Trump delays lifting elephant trophy import ban

Credit: PA

President Trump has announced he is delaying his controversial new policy allowing elephant hunting trophies to be imported to the US until he can review "all conservation facts".

In a tweet he said the lift on the ban was on hold until he was able to "review all conservation facts".

It comes just a day after Trump's administration announced that the 2014 Obama-era ban on importing the body parts of African elephants shot for sport would be relaxed.

Animal rights advocates and environmental groups criticised the decision.

The US Fish and Wildlife Service argued that encouraging wealthy big-game hunters to kill the threatened species would help raise money for conservation programs.

California Rep. Ed Royce, the Republican chairman of the House Foreign Affairs Committee, urged the administration to reverse the policy, calling it the "wrong move at the wrong time."

Many protesting the lifting of the ban shared a photograph of Trump's son, Donald Trump Jr, stood aside a dead elephant.

The change marks a shift in efforts to stop the importation of elephant tusks and hides, overriding a 2014 ban imposed by the Obama administration.

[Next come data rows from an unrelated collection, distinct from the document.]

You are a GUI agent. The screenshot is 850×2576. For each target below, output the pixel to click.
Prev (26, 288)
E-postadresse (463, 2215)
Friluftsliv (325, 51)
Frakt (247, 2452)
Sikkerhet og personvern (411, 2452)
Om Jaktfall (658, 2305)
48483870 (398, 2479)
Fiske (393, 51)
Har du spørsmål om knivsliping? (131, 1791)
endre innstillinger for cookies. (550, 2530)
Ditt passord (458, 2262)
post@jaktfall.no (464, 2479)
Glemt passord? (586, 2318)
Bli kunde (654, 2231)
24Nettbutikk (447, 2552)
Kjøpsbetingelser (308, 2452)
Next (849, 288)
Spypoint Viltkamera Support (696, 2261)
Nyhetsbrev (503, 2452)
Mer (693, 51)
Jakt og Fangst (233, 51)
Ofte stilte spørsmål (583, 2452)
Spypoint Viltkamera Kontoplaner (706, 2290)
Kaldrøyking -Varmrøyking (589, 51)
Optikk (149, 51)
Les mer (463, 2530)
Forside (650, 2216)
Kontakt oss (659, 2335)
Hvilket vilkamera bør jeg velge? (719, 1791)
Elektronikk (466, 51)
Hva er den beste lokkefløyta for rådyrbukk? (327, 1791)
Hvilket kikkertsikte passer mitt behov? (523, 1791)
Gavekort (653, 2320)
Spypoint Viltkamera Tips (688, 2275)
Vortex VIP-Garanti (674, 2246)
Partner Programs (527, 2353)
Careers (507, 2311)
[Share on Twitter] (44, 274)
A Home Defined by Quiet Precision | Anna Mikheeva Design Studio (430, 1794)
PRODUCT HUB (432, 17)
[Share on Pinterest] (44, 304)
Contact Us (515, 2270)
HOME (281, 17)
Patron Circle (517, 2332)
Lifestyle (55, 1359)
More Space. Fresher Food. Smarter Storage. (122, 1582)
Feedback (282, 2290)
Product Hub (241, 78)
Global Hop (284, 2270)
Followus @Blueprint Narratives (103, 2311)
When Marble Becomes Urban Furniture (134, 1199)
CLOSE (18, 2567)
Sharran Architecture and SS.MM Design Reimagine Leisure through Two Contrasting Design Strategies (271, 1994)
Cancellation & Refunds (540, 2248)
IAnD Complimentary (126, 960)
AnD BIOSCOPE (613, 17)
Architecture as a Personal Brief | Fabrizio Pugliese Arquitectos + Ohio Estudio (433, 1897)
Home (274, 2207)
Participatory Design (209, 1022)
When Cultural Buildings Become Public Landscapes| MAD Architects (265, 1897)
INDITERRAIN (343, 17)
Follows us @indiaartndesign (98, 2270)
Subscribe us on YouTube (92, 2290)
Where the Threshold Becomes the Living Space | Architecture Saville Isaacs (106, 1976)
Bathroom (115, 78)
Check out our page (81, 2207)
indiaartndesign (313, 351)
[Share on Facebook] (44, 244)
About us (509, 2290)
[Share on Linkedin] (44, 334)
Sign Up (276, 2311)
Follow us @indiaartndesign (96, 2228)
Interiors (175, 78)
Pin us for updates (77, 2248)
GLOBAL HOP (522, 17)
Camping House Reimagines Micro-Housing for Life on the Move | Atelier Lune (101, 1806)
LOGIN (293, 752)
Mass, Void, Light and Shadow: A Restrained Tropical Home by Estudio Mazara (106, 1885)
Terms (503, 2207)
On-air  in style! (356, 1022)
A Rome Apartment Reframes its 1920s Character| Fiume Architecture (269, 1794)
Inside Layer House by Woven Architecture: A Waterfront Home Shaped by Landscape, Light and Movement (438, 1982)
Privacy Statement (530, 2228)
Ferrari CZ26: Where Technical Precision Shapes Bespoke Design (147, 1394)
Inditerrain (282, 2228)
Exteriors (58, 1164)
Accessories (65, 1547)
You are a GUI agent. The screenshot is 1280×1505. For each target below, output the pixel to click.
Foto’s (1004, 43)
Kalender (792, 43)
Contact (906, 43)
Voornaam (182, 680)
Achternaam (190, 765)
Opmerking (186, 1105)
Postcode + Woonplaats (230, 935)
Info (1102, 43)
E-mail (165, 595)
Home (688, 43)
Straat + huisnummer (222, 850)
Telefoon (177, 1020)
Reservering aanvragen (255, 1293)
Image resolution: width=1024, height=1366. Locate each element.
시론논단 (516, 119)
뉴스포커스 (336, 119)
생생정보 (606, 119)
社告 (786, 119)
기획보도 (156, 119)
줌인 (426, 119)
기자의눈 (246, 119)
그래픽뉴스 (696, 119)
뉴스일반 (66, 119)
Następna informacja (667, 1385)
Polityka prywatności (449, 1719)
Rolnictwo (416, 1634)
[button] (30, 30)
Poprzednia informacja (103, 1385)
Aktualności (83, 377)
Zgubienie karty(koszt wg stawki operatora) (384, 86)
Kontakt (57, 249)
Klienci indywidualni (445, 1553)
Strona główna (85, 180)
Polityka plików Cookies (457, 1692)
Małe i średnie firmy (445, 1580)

The new policy applies to the remains of African elephants killed between January 2016 and December 2018.

The world's largest land mammal, the African elephant has been classified as threatened under the US Endangered Species Act since 1979.

Illegal poaching and the destruction of the natural habitat available for the animals to roam has also dwindled by more than half.

As a result, the number of African elephants has shrunk from about 5 million a century ago to about 400,000 remaining. And that number continues to decline each year.